Heinze, Barbara Anka Erika

Für den qualitativen Nachweis von Enterobacteriaceae in Lebensmitteln wurde eine spezifische Real-Time-PCR-Anwendung entwickelt. Nach kultureller Anreicherung der Lebensmittelprobe erfolgt die Durchführung der PCR im LightCycler®. Das entwickelte Nachweisverfahren erreicht gegenüber den konventionellen mikrobiologischen Methoden eine Spezifität von 100 % und führt mit einem zeitlichen Aufwand von maximal einem Tag zu einem zuverlässigen Ergebnis. Der Nachweis ermöglicht die Detektion einer einzelnen Bakterienzelle. Er eignet sich für die Qualitätskontrolle von Lebensmitteln unterschiedlichster Produktgruppen sowie die Überwachung aller kritischen Prozessstufen in lebensmittelproduzierenden Betrieben. Mit 72 Lebensmittelproben verschiedener Produzenten, Kategorien und Matrices wurde die Funktionalität des Nachweises im Vergleich mit den Horizontalverfahren zum qualitativen Nachweis von Enterobacteriaceae überprüft. Die Ergebnisse aller Untersuchungen stimmten mit denen des phänotypischen Nachweises überein. Zielmolekül der Real-Time-PCR ist die für 23S rRNA codierende DNA-Sequenz der Enterobacteriaceen. Für das Nachweissystem wurden forward- und reverse-Primer sowie Sonden generiert. Das in der PCR entstehende partielle Amplifikat der 23S rDNA hat eine Größe von 225 bp. Zum Ausschluss falsch negativer Ergebnisse wurde eine Interne Amplifikationskontrolle entwickelt. Bei Anwendung des PCR-Systems kam es auch zu positiven Ergebnissen mit Proben, in denen sich keine Ziel-DNA befinden sollte. Es konnte gezeigt werden, dass es sich hierbei um Amplifikationen kontaminierender DNA in allen überprüften Taq-DNA-Polymerasen diverser Hersteller handelte. Durch enzymatischen Verdau mit DNase I konnte reproduzierbar die vollständige Dekontamination erreicht werden.

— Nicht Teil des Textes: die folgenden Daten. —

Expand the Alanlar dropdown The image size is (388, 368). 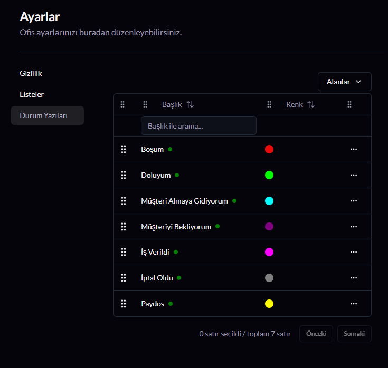[x=344, y=82]
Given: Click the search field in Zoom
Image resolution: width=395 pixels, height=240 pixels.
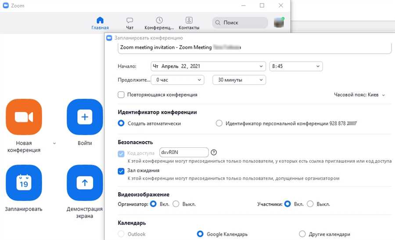Looking at the screenshot, I should coord(240,22).
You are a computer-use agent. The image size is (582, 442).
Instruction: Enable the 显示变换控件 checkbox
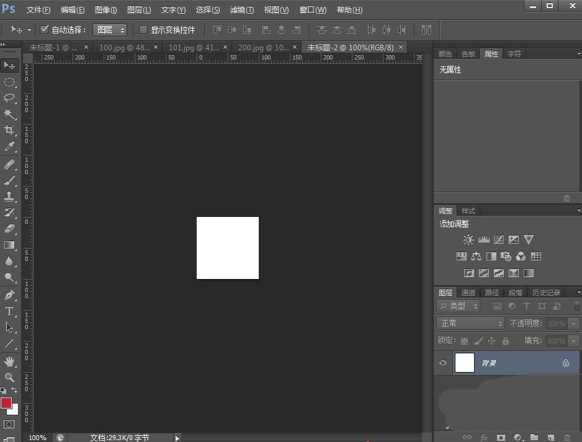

A specific real–time PCR application was developed to give qualitative evidence of Enterobacteriaceae in food. After cultural enrichment of the food sample, the PCR is carried out in the LightCycler®. Compared to the conventional microbiological testing techniques, this newly developed system delivery a reliable 100% detection specificity in a maximum turnaround time of one day. This real-time PCR system allows the detection and gives evidence even in the case of one bacterial cell and is as such ideal for quality control activities in all categories of food samples and for all stages of the food preparation and production process. A review of the functionality of the detection process was carried out by comparing the results of 72 food samples of different producers and food categories to the equivalent results using the qualitative microbiological procedure. The results of all tests agreed to those of the phenotypic proof. The targeted molecule of real-time PCR is the 23S rRNA coding DNA sequence of Enterobacteriaceae. Forward- and reverse-primer as well as probes were generated for the PCR proof system. The partial product of 23S rDNA generated in the PCR has a size of 225 bp. To exclude false negative results, an internal amplification control was developed. The use of the PCR system has also led to positive results with samples in which no target DNA should exist. It could be shown, that this was in all cases due to amplifications of contaminaiting DNA in the checked Taq DNA polymerases of different producers. Absolute decontamination could be reached through enzymatic digest with DNase I.